Since the news, the shares have soared from pounds 10.43, with one deal going through at pounds 25 last week. Mr Lewis's sale at pounds 17.60 a share netted him a pounds 1.5m profit, with fellow board member James Noble making a further pounds 1.7m from option sales yesterday. The shares closed last night down 110p at pounds 16.08.

Speaking from the company's Oxford base yesterday, Dr Lewis said the options "represented 90 per cent of my financial position and I had to shelter some of my position, as it were. I still think it is a very good company and think the shares will go up further, but I felt I had to protect my position."

Dr Lewis said he had "a very good reason" for raising the cash now as a loss-making name at the Lloyd's of London insurance market. He faces a cash call next year from the new Equitas reinsurance vehicle designed to protect names from huge past losses.

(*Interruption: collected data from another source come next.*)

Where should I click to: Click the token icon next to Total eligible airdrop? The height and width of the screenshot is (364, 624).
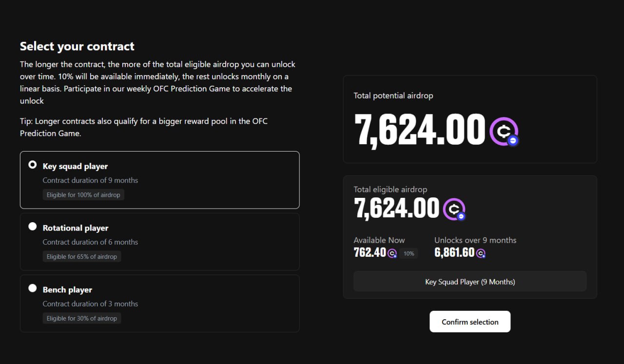[x=454, y=209]
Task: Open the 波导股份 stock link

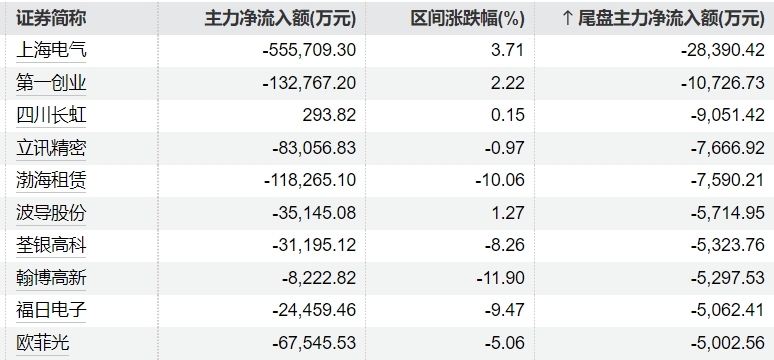Action: [51, 213]
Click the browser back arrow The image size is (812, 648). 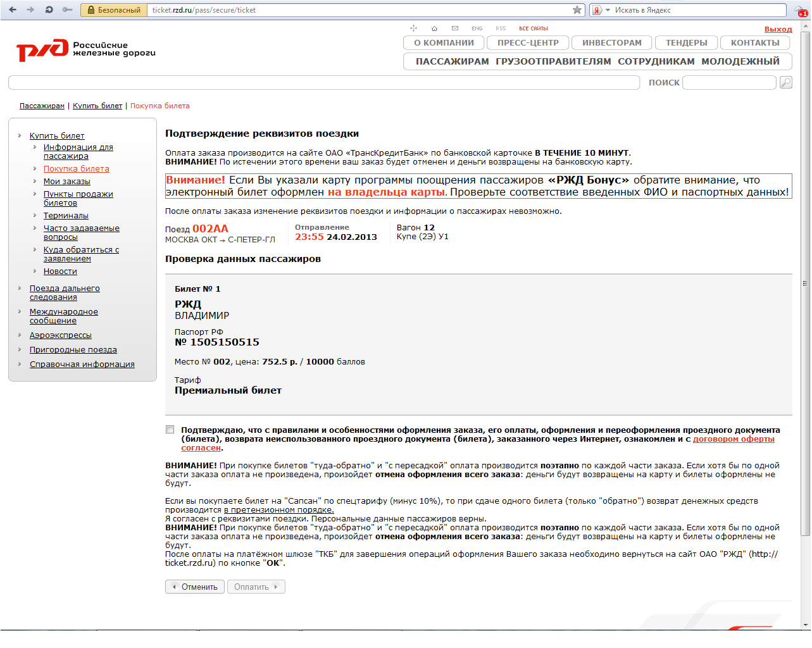click(13, 10)
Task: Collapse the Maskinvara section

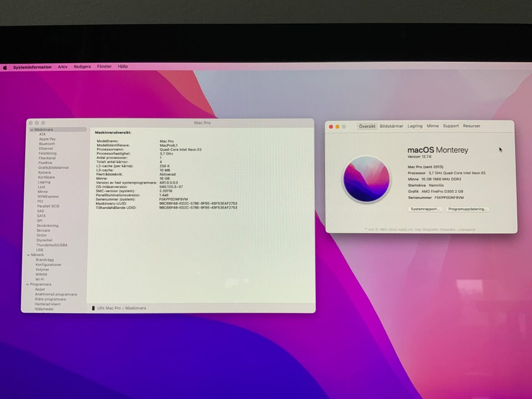Action: [32, 130]
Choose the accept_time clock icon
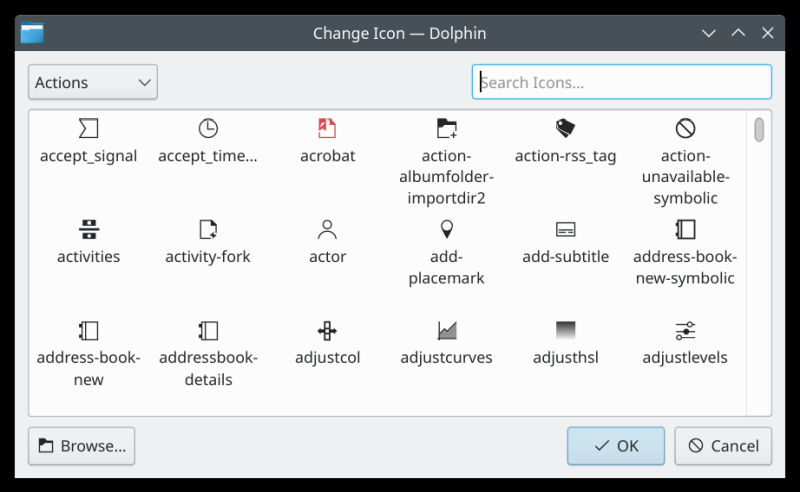 pyautogui.click(x=208, y=128)
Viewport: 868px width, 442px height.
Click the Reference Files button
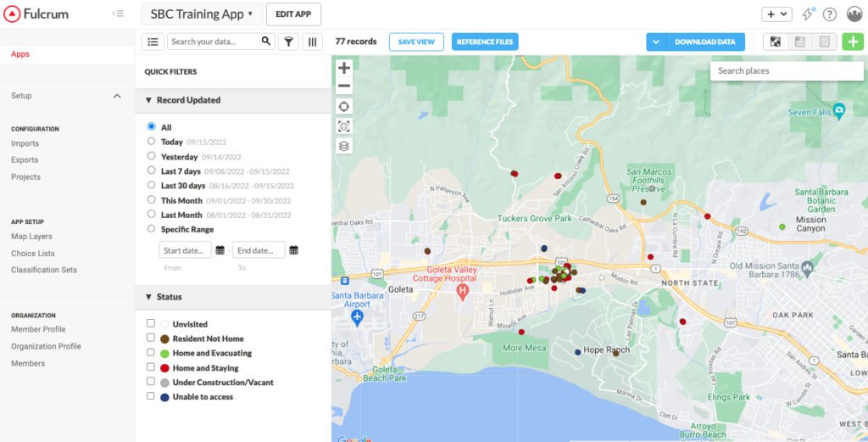point(484,42)
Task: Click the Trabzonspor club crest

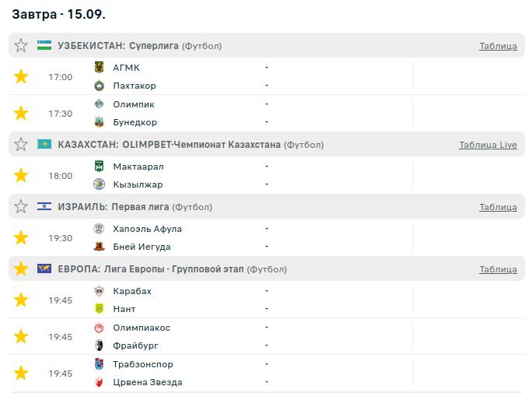Action: point(99,364)
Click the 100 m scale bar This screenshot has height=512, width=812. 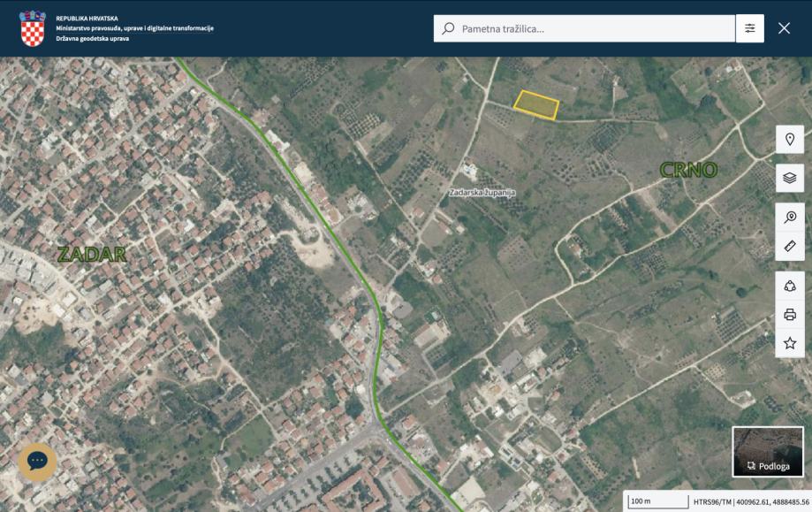point(656,501)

He admitted that the sale "looks unusual", but said that companies like British Biotech were more usual in the US and similar option sales were "a very, very common occurrence" there. He suggested that British Biotech was already looking like US success stories, such as Amgen and Genentech, which had been built up from scratch.

Dr Lewis was previously vice-president of product development at Marion Merrell Dow, a big US pharmaceuticals group. "The fact of the matter is I consider that these options were part of the package which took me to the company in the first place", he said. "I wouldn't have come without them." Dr Lewis claimed they were part of the "entrepreneurial start-up culture" of a company like British Biotech.

Dr Lewis exercised his right to convert 106,695 options at 337p a share. He immediately sold 106,000 at the prevailing market price of pounds 17.60, making a profit of pounds 1.5m on the deal. Mr Noble, finance director, exercised 106,695 at 187p and a further 16,000 at 337p. His sale of 110,000 shares left him with a gain of pounds 1.7m.

The company's shares soared 48 per cent last Thursday, adding pounds 244m to its stock market value, after it announced what may be a breakthrough in the treatment of cancer. One deal in the shares went through at over pounds 26 last week, but since then the share price has fallen back, not helped by the news of directors' dealings.

City analysts have become excited by the prospects for Marimastat, an oral drug which has shown some effectiveness in halting the growth or reducing the size of cancerous tumours in trials. Some estimates have suggested eventual revenues could top $1bn.

However, the results, covering 94 late-stage cancer patients, are only preliminary and the drug has a long way to go before gaining approval from the regulatory authorities. Meanwhile, British Biotech, which was floated at 425p a share in 1992, has yet to show a profit or pay its investors a dividend.